The other great benefit of these partnerships is the benefit back to the UK health sector. Volunteers develop valuable health professional competencies including leadership, motivation, teamwork, innovation and resourcefulness.

Finally, I just want to say a few things about the wider Global Health Agenda.  DFID does a lot – as I am learning.  But we cannot deliver global health objectives alone:

  • DFID works in close partnership with the Department of Health: I was particularly pleased to see this, given that was where I worked last. We work with the Department of Health on the UK investment into the World Health Organisation, and in particular on ensuring the world has good response to global health emergencies, such as disease outbreaks and the very real challenge of Anti-Microbial Resistance.
  • DFID also works with the Foreign and Commonwealth Office – I am a Minister in both Departments. On health, FCO leads the Better Health Prosperity Fund programme, which helps achieve health objectives and promote economic growth in developing countries.
  • UK Healthcare promotes the UK healthcare sector to overseas markets as well as supporting the healthcare partnerships we are here discussing today.

All these interventions rely on trained health workers, who are such a critical component of a strong and resilient health system.

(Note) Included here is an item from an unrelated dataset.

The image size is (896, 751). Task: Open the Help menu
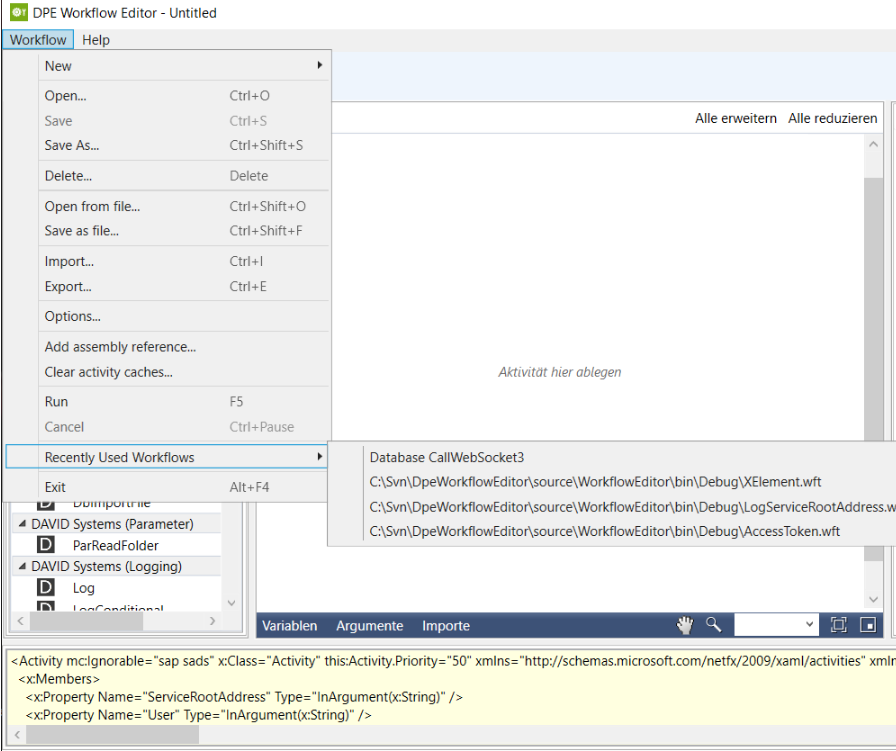tap(96, 40)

And health partnerships are a crucial lever in creating that skilled and supported health workforce that is so needed in developing countries.

I hope I have been able to let you all know just how critical health partnerships are to DFID’s and indeed government’s global health objectives.

I am proud of the contribution the UK has made and look forward to building on what we have delivered and learned as we go forward.

Most importantly, I would like to thank you all for the fantastic contribution you have made in making these partnerships happen. Thanks to your dedication, commitment and passion, tens of thousands of health workers have been trained, millions of patients are now receiving better care and long-standing links between UK and partner institutions have been established. Thank you also to THET for continued excellent programme delivery over the last 6 years. We should feel very proud of our achievements!

It’s been a privilege to be with you today, and I wish you all the very best with the fantastic contribution you continue to make both at home and around the world.”